Letter from a bitter teacher to a future teacher

Dear future teacher, as a new episode of collective negotiations draws to a close, I see you preparing with enthusiasm and passion to do this job that excites you. I see you with all your hopes and the firm conviction that we can change the education system, while my own hopes have just been severely shaken. These precious hopes that our education network sorely needs. Allow me, in the time of a letter, to help you protect these hopes by offering you the lessons of this strike.

Don’t get too attached to your training or your diploma. I know it can be frustrating to read this after going through four years of mandatory training, four teaching internships (not all paid, of course), a French certification test written for teaching and hours of teaching. In recent years we will have learned that none of this has much value. In a society where a lack of teaching professionals can be resolved by “an adult in front of the class” and where accelerated training is available to people who will demand the same treatment as you, I advise you not to give too much credit to importance to your time spent at university.

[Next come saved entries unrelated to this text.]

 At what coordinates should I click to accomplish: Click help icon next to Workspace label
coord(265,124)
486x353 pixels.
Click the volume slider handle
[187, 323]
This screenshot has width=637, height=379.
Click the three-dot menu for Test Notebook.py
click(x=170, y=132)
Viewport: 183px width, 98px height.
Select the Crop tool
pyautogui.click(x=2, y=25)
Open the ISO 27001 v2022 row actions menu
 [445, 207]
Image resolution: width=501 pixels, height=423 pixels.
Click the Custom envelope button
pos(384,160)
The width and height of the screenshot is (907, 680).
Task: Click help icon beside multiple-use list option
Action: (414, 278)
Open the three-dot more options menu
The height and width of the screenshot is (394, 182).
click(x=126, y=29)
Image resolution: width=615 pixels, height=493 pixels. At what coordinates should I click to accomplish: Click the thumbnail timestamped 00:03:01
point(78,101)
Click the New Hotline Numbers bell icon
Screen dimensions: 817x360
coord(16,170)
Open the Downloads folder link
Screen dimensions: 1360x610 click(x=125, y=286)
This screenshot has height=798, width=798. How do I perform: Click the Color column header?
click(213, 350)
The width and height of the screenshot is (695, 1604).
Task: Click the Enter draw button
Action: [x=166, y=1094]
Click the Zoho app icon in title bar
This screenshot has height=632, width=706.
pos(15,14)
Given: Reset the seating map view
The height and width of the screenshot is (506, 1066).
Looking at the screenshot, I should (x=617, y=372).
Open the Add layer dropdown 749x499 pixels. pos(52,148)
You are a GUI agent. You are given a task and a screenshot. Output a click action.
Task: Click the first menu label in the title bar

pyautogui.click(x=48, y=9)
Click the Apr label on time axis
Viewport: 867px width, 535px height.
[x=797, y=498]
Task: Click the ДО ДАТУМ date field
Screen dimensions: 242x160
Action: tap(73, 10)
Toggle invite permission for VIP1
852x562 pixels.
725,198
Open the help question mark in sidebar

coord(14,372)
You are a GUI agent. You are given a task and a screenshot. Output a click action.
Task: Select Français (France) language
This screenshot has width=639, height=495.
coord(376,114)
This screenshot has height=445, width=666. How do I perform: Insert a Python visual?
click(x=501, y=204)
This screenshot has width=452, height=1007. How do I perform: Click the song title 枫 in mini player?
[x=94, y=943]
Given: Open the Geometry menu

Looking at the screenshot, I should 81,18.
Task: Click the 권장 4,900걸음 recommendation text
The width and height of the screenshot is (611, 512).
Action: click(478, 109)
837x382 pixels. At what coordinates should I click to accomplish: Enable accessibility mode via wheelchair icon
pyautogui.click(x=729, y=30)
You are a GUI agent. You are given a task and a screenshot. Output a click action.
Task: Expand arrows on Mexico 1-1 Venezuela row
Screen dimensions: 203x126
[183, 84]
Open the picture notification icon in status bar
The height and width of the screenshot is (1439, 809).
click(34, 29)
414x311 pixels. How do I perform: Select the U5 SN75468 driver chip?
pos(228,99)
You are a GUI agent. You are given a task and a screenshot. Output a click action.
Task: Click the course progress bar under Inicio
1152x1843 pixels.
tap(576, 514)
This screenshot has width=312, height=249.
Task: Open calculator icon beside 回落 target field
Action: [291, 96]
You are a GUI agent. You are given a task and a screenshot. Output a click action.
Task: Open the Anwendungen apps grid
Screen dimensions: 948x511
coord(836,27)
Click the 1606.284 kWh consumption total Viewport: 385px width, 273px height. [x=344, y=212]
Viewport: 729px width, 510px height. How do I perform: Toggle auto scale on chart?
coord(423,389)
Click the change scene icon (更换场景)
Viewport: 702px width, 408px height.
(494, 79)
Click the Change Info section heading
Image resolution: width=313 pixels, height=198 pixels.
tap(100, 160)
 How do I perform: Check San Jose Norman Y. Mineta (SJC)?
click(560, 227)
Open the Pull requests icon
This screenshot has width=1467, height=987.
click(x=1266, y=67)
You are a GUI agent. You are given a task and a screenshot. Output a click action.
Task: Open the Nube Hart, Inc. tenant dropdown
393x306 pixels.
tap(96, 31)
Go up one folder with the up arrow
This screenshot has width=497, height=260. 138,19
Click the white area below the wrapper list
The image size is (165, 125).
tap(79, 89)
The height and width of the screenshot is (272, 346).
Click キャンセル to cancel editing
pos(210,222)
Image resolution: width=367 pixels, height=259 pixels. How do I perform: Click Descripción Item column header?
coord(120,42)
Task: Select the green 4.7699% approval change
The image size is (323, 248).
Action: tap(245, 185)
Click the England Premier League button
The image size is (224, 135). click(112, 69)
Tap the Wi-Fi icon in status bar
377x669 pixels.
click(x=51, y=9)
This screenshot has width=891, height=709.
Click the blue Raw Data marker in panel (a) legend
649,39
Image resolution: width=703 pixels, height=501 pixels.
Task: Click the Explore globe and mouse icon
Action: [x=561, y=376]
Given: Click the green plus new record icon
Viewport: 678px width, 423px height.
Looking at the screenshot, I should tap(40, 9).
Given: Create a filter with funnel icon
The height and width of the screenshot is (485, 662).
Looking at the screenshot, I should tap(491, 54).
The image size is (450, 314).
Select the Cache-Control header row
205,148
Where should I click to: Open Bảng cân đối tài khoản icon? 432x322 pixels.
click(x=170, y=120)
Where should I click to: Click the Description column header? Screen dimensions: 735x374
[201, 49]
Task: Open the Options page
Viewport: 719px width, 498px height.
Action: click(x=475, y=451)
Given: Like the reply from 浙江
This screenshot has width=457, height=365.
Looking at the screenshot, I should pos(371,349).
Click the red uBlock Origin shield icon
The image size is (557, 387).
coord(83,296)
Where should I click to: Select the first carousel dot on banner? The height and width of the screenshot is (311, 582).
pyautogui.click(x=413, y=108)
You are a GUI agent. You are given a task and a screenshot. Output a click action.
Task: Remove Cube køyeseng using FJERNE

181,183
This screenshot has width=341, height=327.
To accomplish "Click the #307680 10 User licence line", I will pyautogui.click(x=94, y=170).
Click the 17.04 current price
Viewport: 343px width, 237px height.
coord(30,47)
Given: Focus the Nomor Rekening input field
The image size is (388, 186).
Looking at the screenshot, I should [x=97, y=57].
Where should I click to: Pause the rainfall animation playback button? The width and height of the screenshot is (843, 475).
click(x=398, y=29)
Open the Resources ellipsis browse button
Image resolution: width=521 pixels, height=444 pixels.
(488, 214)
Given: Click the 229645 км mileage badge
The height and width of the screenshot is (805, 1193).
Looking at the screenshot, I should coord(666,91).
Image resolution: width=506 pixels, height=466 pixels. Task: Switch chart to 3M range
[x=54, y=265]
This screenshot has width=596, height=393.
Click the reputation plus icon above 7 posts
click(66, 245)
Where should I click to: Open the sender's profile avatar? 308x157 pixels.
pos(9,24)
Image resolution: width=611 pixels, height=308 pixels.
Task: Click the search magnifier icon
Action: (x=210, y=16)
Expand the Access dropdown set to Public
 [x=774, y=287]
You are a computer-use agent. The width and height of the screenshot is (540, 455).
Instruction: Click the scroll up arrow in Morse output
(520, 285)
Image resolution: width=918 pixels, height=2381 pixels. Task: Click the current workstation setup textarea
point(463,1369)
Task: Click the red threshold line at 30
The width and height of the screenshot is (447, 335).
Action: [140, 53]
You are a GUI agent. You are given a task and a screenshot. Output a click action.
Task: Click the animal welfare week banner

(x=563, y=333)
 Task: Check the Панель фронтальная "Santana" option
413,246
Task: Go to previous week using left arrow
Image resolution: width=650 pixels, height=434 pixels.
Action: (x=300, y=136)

Your expertise is not essential. After all, why trust the people we train in teaching in universities to save the education network? What is the point of consulting people who experience the reality on the ground when our politicians can find a single expert who supports their vision of education and base all their actions on this person who supports them?

Don’t believe a minister who tells you that education is the top priority. At best, you will have a minister who receives the mandate from the Ministry of Education as a consolation gift and who thinks that no one dies from not having books in their classroom library. At worst, you will have a loud radio mouth who reserves his tears for the absence of additional concrete on the river, leaving only long sighs for the fate of our dilapidated schools. After all, why make sure you manage education well when you can simply send your children to private school and avoid these problems?

Don’t have any illusions of solidarity. In a Quebec where teachers are leaving the profession at high speed, those who remain prefer to play a game of who will reach an agreement with the government first, even if it means letting colleagues go to bat and put themselves in financial danger. Others take to the streets chanting that they are doing it for the students and not for the money… only to give in for a pay increase. Your situation will be even worse if you are a teacher of an artistic subject, because in a world which obviously needs more beauty, you will have to annually defend the relevance of your subject to your colleagues to protect it from various cuts (schedule, resources, premises, support, etc.).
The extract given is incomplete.